__Required work__. In the mailing-list post below, copy the passage from "That being said...I've" to "validate strict yet).", changing "newbie" to "newcomer".

>> start Text

[thelist] XHTML and language="javascript"

Charlie Griefer thelist at griefer.com
Wed Jun 18 23:42:58 CDT 2003

>> -----Original Message-----
>> From: thelist-bounces at lists.evolt.org
>> [mailto:thelist-bounces at lists.evolt.org]On Behalf Of Jeff Howden
>> Sent: Wednesday, June 18, 2003 4:27 PM
>> To: thelist at lists.evolt.org
>> Subject: RE: [thelist] XHTML and language="javascript"

>> too bad that the ability to turn off script error reporting wasn't added
>> until nn4.  previous to that every error resulted in a separate error
>> window.  ultra annoying to say the least.  at the worst, it could render
>> sites utterly useless.

Hey Jeff (and everybody else):

First off, just want to say Hi to all.  I'm relatively new to this
particular list...but in the short time I've been lurking, have found it to
be a very valuable resource.  There's a lot of fantastic knowledge and
experience driving this.  Hope I can contribute in some small way.

That being said...I've been wanting to bring this up for a few days...but
being the newbie...wasn't sure if it had been done to death already...or if
I'd just be setting myself up for a royal flaming.  But since nothing
ventured nothing gained...here goes :)

I've recently started making sure my code validates XHTML 1.0
(Transitional...I'm not masochistic enough to try and validate strict yet).
One of the biggest motivations for me in doing so is the ability to say, "if
my pages don't display properly in this browser...it's not my fault.  I
complied ot the standards.  This particular browser does not."

Now, this is where I'm expecting the flaming...but please bear with me and
hear my rationale :)

I don't know what kind of situations each of us are in professionally...but
I work for a non profit organization that is woefully under staffed.
Additionally, I pick up as many freelance gigs as I possibly can outside of
work.  In both situations, I simply don't possess the resources to test each
page I write in every browser on every platform.  I don't have the time or
the manpower or the facilities.

Of course, in every task we do, we want to look at ROI.  Every statistic
I've seen (and yes, I know that 86% of all statistics are meaningless) say
that IE 5+ has over 90% of the market (I want to say 97%, but since I don't
have any numbers in front of me to cite, I'd rather err on the side of
caution).  Even the remaining percentage (be it NS or Mozilla or Opera) were
on higher version browers, IIRC.

The question that leaps into my mind is...why expend such resources to
satisfy approximately 5% of the population?  Isn't there, at some point, an
'acceptable level of loss'?  Instead of spending the resources to ensure
that those 5% (as well as the remaining 95%) have an 'adequate'
experience...couldn't (or shouldn't) I invest that time in trying to ensure
that the 95% have as memorable an experience as possible?  And no, I'm not
talking about 'bleeding edge' in-your-face flash animations all over the
site.  And yes, I will readily concede that content is the most important
part of a web site (people surf the Web to find information).  However, the
Web *is* a visual medium, and I believe that if Company B is offering the
same content that I'm offering...but in a prettier package...most would opt
to return to Company B's site over mine.

Let's face it.  There *is* competition.  And with IE 5.5+ and NS 6+ becoming
(arguably) defacto standards...I need to keep up with the competition and
present my information in as memorable a fashion as possible.  Quite
honestly, I can't imagine anybody surfing the Web on NS 4.x anymore...or
surfing with JS turned off.  It just seems to me that a *vast* majority of
the sites out there today adhere to the aforementioned defacto standard.

>> end Text
>> start Information supplied

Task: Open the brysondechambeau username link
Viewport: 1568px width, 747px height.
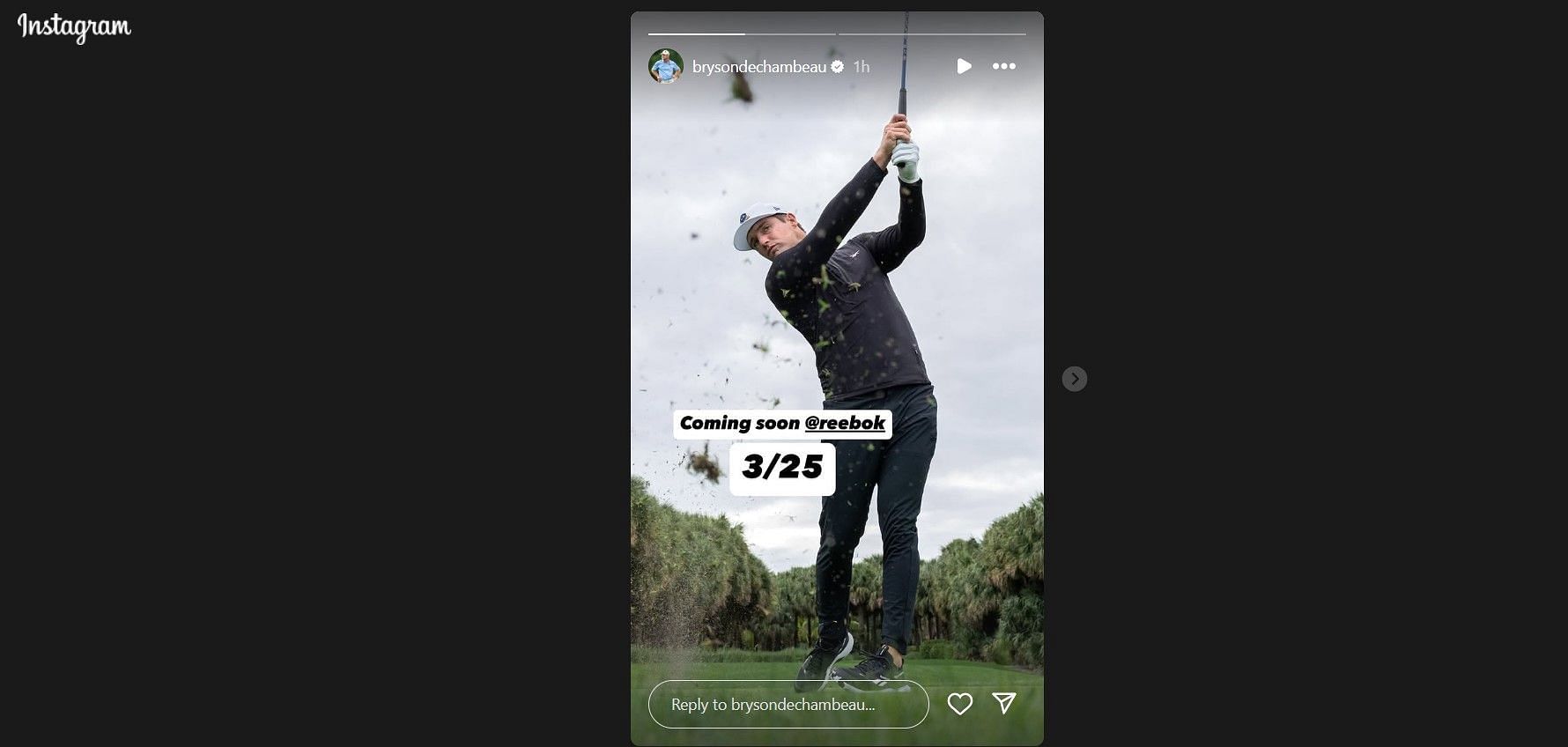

>> end Information supplied

__Task result__.
That being said...I've been wanting to bring this up for a few days...but
being the newcomer...wasn't sure if it had been done to death already...or if
I'd just be setting myself up for a royal flaming.  But since nothing
ventured nothing gained...here goes :)

I've recently started making sure my code validates XHTML 1.0
(Transitional...I'm not masochistic enough to try and validate strict yet).